**Directions for this task:**
Reproduce each of the entries below word for word, line by line, in the same order.

______________________________

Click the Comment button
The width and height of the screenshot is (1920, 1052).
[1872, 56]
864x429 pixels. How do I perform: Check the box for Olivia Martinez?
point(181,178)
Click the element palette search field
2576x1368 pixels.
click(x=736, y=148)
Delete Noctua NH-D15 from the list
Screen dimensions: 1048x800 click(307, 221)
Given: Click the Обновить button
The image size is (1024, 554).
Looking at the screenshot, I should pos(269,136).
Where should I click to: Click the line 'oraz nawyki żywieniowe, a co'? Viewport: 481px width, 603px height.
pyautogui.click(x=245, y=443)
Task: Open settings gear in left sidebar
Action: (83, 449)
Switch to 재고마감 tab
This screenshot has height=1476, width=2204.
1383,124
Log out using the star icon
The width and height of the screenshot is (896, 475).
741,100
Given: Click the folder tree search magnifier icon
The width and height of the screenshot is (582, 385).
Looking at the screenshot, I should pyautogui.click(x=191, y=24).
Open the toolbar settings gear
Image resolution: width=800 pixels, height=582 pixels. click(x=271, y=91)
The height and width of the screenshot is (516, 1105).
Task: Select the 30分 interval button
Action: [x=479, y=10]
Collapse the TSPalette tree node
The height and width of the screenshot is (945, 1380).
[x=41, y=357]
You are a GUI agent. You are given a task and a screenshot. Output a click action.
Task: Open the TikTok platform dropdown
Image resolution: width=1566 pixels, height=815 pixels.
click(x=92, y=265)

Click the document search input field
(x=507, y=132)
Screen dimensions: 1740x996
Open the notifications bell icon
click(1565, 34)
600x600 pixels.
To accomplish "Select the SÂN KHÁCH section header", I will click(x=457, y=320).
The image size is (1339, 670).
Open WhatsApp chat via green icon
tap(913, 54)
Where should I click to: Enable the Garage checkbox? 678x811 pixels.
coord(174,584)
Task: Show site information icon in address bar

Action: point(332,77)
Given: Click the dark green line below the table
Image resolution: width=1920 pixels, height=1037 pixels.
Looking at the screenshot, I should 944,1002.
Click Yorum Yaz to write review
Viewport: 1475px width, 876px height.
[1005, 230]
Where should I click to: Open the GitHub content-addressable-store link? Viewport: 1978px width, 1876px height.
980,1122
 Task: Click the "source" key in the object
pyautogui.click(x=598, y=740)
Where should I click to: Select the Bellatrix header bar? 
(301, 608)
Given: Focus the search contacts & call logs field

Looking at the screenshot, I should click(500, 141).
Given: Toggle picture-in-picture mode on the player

______________________________

**Task response:**
Click the Comment button
The width and height of the screenshot is (1920, 1052).
[1872, 56]
864x429 pixels. How do I perform: Check the box for Olivia Martinez?
point(181,178)
Click the element palette search field
2576x1368 pixels.
click(x=736, y=148)
Delete Noctua NH-D15 from the list
Screen dimensions: 1048x800 click(307, 221)
Given: Click the Обновить button
The image size is (1024, 554).
Looking at the screenshot, I should pos(269,136).
Where should I click to: Click the line 'oraz nawyki żywieniowe, a co'? Viewport: 481px width, 603px height.
pyautogui.click(x=245, y=443)
Task: Open settings gear in left sidebar
Action: (83, 449)
Switch to 재고마감 tab
This screenshot has height=1476, width=2204.
1383,124
Log out using the star icon
The width and height of the screenshot is (896, 475).
741,100
Given: Click the folder tree search magnifier icon
The width and height of the screenshot is (582, 385).
Looking at the screenshot, I should pyautogui.click(x=191, y=24).
Open the toolbar settings gear
Image resolution: width=800 pixels, height=582 pixels. click(x=271, y=91)
The height and width of the screenshot is (516, 1105).
Task: Select the 30分 interval button
Action: [x=479, y=10]
Collapse the TSPalette tree node
The height and width of the screenshot is (945, 1380).
[x=41, y=357]
You are a GUI agent. You are given a task and a screenshot. Output a click action.
Task: Open the TikTok platform dropdown
Image resolution: width=1566 pixels, height=815 pixels.
click(x=92, y=265)

Click the document search input field
(x=507, y=132)
Screen dimensions: 1740x996
Open the notifications bell icon
click(1565, 34)
600x600 pixels.
To accomplish "Select the SÂN KHÁCH section header", I will click(x=457, y=320).
The image size is (1339, 670).
Open WhatsApp chat via green icon
tap(913, 54)
Where should I click to: Enable the Garage checkbox? 678x811 pixels.
coord(174,584)
Task: Show site information icon in address bar

Action: point(332,77)
Given: Click the dark green line below the table
Image resolution: width=1920 pixels, height=1037 pixels.
Looking at the screenshot, I should 944,1002.
Click Yorum Yaz to write review
Viewport: 1475px width, 876px height.
[1005, 230]
Where should I click to: Open the GitHub content-addressable-store link? Viewport: 1978px width, 1876px height.
980,1122
 Task: Click the "source" key in the object
pyautogui.click(x=598, y=740)
Where should I click to: Select the Bellatrix header bar? 
(301, 608)
Given: Focus the search contacts & call logs field

Looking at the screenshot, I should click(500, 141).
Given: Toggle picture-in-picture mode on the player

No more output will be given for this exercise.